[Start Exercise data]
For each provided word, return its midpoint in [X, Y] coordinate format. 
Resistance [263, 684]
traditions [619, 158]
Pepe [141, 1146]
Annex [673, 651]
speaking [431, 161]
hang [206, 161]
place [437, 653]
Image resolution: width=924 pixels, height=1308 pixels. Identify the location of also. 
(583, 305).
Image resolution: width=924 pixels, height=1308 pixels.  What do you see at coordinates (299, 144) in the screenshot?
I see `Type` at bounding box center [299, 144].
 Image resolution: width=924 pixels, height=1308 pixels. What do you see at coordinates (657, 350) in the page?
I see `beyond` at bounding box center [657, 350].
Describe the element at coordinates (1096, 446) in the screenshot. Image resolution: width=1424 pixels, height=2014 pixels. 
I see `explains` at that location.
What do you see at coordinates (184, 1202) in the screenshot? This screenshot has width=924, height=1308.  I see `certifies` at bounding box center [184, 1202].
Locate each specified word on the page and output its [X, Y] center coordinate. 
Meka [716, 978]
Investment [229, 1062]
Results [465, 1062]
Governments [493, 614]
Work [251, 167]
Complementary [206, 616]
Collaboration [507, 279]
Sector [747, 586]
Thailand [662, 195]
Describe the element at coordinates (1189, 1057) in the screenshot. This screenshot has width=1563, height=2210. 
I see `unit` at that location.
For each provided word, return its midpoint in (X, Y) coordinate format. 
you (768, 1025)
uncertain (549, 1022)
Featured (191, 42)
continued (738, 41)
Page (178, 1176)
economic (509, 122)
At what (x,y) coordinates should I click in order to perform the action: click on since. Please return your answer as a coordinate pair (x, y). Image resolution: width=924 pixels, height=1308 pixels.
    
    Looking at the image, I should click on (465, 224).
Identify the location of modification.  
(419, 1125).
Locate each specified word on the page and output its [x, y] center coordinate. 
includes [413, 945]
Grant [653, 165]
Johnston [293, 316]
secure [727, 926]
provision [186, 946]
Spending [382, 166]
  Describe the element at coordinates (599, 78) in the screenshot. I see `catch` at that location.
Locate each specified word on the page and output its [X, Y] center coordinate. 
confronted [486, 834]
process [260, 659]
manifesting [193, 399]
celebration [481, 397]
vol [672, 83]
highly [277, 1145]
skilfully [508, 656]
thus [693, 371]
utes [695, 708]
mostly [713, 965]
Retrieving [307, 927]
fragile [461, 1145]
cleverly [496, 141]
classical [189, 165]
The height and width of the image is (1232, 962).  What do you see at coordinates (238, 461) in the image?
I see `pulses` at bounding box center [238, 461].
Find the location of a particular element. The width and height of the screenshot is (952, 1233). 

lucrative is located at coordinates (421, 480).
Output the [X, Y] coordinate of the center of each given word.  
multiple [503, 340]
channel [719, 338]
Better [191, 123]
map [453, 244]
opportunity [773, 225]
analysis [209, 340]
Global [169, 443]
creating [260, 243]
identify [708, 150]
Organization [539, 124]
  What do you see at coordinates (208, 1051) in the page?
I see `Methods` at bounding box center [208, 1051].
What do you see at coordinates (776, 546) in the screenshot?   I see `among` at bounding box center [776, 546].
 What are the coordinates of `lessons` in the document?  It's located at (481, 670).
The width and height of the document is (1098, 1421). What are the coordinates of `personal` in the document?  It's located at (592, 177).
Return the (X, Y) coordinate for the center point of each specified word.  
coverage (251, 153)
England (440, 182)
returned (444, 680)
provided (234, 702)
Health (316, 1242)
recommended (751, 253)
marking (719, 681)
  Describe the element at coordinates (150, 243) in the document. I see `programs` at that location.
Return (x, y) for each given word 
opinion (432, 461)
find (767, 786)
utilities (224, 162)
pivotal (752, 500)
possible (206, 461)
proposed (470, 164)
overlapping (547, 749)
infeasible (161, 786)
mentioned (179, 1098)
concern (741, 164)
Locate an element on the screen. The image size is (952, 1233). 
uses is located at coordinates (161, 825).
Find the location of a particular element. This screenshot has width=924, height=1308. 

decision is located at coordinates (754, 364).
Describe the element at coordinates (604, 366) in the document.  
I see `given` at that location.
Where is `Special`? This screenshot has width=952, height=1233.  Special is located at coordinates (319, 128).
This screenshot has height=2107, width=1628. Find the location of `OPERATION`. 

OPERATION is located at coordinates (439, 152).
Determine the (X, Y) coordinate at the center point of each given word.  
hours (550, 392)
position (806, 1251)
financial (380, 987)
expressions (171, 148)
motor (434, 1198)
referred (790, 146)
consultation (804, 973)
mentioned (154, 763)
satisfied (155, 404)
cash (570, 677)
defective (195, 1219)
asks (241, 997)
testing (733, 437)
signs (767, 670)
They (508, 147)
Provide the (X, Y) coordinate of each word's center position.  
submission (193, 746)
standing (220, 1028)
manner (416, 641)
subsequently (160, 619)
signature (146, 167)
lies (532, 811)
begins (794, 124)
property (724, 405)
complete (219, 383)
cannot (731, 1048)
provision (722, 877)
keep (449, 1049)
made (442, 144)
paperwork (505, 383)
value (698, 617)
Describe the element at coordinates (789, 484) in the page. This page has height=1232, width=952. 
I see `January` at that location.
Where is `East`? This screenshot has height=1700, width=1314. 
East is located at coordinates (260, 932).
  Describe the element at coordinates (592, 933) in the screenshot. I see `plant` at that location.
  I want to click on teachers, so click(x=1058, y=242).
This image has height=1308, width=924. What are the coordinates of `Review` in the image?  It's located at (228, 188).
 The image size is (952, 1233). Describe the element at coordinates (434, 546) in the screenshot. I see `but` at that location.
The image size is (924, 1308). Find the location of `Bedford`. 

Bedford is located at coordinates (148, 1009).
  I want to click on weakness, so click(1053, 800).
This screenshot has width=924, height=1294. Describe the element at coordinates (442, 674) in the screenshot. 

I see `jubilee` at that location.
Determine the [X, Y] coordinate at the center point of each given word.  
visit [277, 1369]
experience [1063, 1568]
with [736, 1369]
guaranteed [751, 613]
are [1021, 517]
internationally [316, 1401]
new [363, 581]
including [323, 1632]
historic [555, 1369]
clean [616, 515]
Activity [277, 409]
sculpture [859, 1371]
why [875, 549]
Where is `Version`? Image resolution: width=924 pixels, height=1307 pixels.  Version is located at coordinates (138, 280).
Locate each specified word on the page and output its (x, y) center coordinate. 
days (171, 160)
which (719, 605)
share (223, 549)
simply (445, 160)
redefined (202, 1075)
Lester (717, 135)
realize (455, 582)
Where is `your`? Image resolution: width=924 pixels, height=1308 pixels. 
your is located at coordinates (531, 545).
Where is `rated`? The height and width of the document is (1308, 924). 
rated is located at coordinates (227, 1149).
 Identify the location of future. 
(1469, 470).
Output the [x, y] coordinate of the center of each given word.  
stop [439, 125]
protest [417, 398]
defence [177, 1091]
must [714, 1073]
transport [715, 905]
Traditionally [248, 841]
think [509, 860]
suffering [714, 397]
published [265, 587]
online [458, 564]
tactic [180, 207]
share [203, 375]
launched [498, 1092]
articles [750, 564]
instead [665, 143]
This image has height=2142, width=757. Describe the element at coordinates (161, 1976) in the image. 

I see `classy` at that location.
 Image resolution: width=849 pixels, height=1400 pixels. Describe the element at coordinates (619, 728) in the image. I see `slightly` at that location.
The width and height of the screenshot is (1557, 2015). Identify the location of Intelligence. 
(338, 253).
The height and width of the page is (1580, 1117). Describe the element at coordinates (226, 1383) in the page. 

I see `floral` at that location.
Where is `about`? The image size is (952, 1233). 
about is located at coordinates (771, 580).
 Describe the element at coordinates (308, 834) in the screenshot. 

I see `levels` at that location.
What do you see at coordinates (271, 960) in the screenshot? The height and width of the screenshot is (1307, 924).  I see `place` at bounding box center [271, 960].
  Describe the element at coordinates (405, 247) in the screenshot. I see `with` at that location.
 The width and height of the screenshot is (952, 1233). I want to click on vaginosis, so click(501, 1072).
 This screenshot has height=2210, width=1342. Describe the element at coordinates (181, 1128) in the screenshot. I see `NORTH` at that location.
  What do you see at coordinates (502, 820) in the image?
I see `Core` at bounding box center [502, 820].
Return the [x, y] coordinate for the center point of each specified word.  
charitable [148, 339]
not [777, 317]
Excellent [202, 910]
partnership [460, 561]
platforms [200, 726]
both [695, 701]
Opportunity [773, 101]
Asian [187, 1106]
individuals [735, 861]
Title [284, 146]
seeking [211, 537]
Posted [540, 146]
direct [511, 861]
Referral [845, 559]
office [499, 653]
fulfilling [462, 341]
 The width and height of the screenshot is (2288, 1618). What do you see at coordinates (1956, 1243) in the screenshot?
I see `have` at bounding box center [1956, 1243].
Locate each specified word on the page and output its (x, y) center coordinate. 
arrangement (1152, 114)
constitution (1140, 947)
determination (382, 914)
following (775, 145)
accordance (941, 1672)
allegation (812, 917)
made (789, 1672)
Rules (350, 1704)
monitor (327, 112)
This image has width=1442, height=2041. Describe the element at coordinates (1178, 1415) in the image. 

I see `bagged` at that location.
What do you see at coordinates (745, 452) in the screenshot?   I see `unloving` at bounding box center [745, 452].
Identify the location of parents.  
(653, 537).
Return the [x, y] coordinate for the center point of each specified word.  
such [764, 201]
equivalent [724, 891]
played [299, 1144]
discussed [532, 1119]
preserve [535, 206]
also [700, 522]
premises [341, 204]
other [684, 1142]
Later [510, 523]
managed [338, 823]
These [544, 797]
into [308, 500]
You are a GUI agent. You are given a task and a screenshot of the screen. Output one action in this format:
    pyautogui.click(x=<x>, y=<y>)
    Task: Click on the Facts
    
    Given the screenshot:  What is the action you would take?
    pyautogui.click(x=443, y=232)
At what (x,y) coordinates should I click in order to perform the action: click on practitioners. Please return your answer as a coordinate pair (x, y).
[End Exercise data]
What the task requires:
Copy out everything in the records above from the line containing "following (775, 145)" down to the line containing "into [308, 500]", including both of those lines.

Finished answer:
following (775, 145)
accordance (941, 1672)
allegation (812, 917)
made (789, 1672)
Rules (350, 1704)
monitor (327, 112)
This image has width=1442, height=2041. Describe the element at coordinates (1178, 1415) in the image. 

I see `bagged` at that location.
What do you see at coordinates (745, 452) in the screenshot?   I see `unloving` at bounding box center [745, 452].
Identify the location of parents.  
(653, 537).
Return the [x, y] coordinate for the center point of each specified word.  
such [764, 201]
equivalent [724, 891]
played [299, 1144]
discussed [532, 1119]
preserve [535, 206]
also [700, 522]
premises [341, 204]
other [684, 1142]
Later [510, 523]
managed [338, 823]
These [544, 797]
into [308, 500]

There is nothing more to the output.